I’ve been working on a project with my roommate to make it incredibly simple to run batch inference on LLMs while leveraging a massive amount of cloud resources. We finally got the tool working and created a tutorial on how to use it on Mistral 7B.
Also, if you’re a frequent HuggingFace user you can easily adapt the code to run inference on other LLM models. Please test it out and provide feedback, I feel really good about how easy it is to use but I want to figure out if anything is not intuitive. I hope the community is able to get some value out of it! Here is the link to the tutorial https://docs.burla.dev/Example:%20Massively%20Parallel%20Inference%20with%20Mistral-7B
This is actually really cool, it was simple and I didn’t run into any issues!
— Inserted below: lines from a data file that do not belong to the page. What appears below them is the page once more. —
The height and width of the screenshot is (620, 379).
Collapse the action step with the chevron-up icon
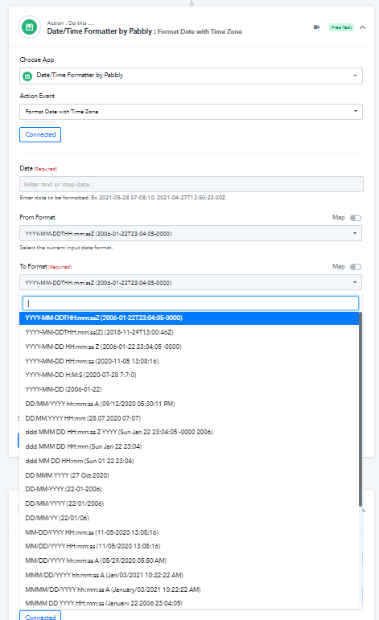click(x=362, y=27)
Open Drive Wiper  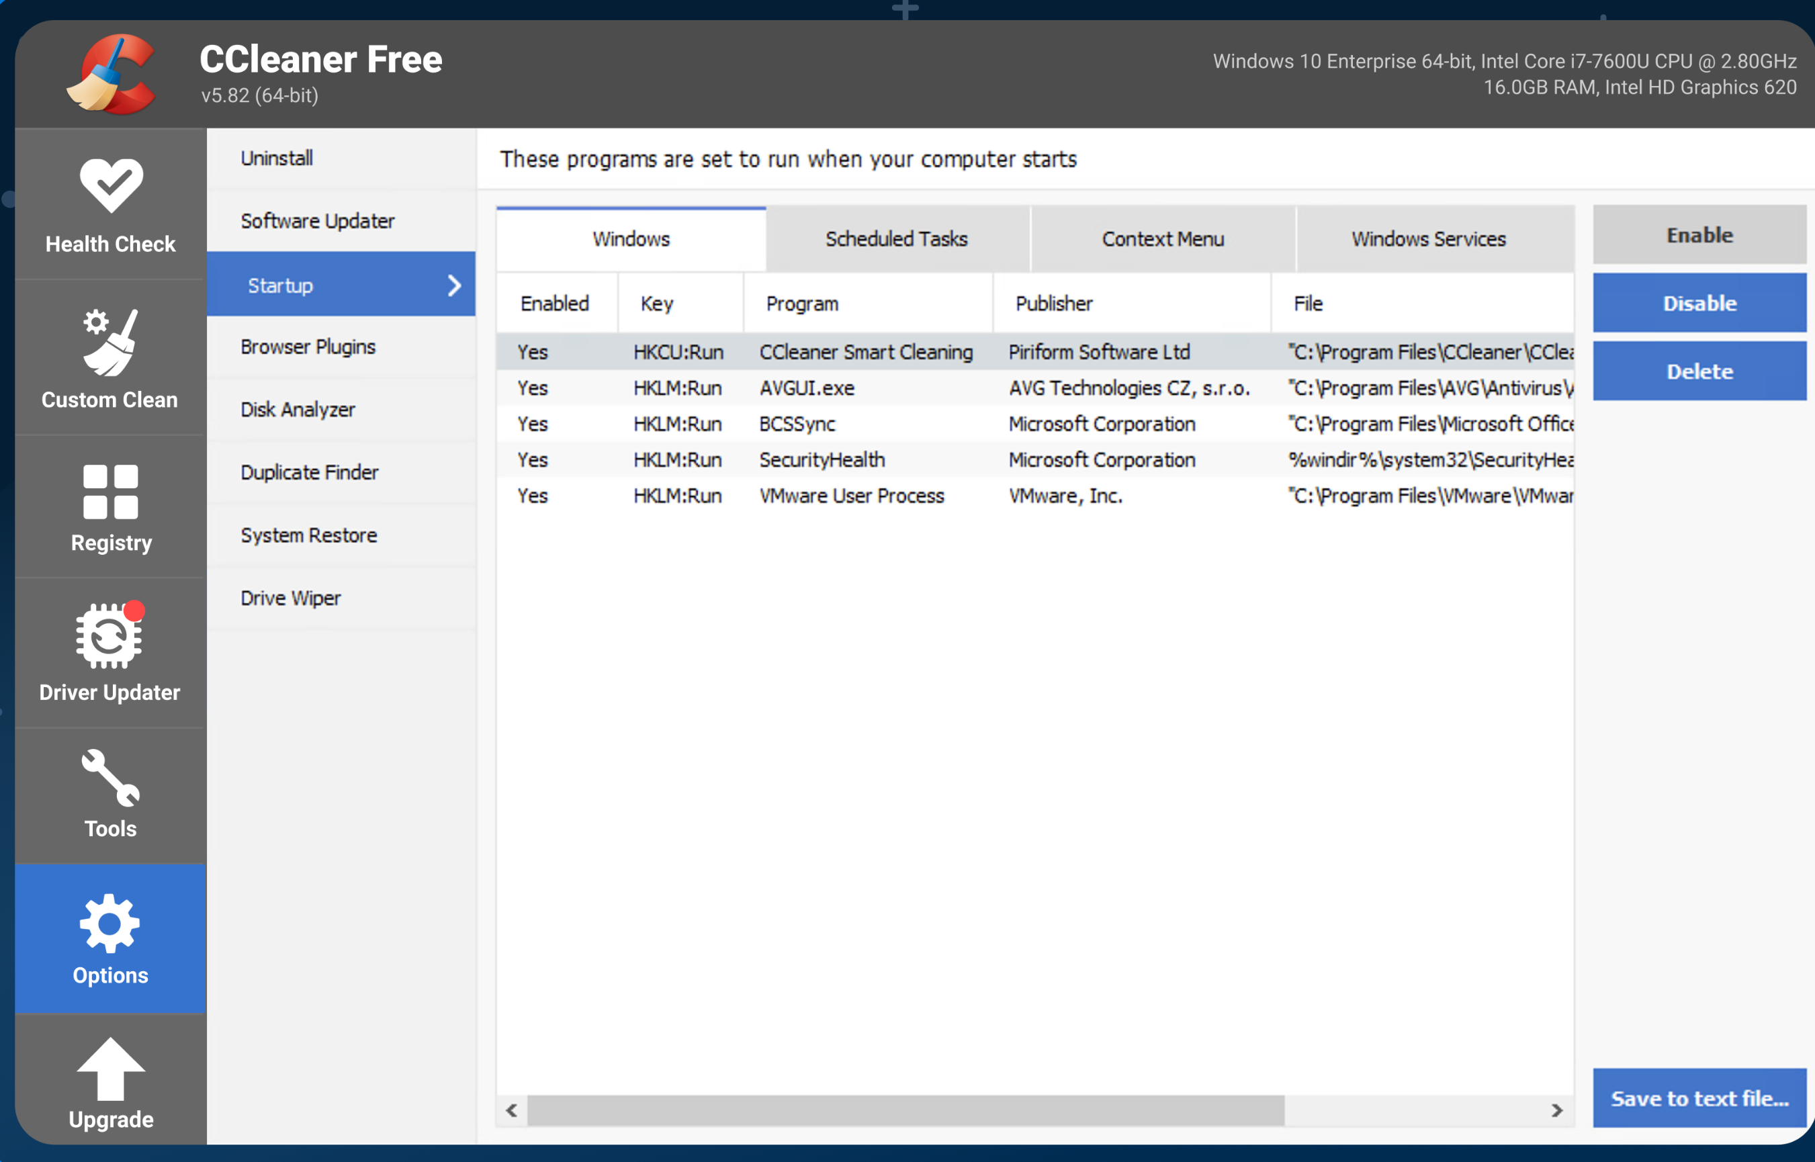pos(291,597)
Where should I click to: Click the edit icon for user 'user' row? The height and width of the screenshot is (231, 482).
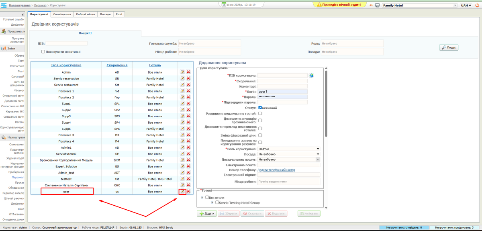point(182,191)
Couple of major questions though, since you’re managing the infrastructure… how long are you going to let people use your compute for? Do I get a certain amount for free? How much once I need to start paying?
Unique concept, I like it
Very impressive! Lots of good use cases for this.
You should look into continuous batching as most of your parallel requests are batch size 1 & heavily under utilising the VRAM & overall throughput that would have been easily possible.
I’m in the middle of building my app on Modal. Guess I’ll adapt it to run on your service and see. Thanks for sharing!
This is really cool! We are more focused on lengthy workloads so running 500k inputs through an LLM in one batch instead of on-demand inference (starting to support this). Right now the startup time is pretty long (2-5 minutes) but we are working on cutting it down.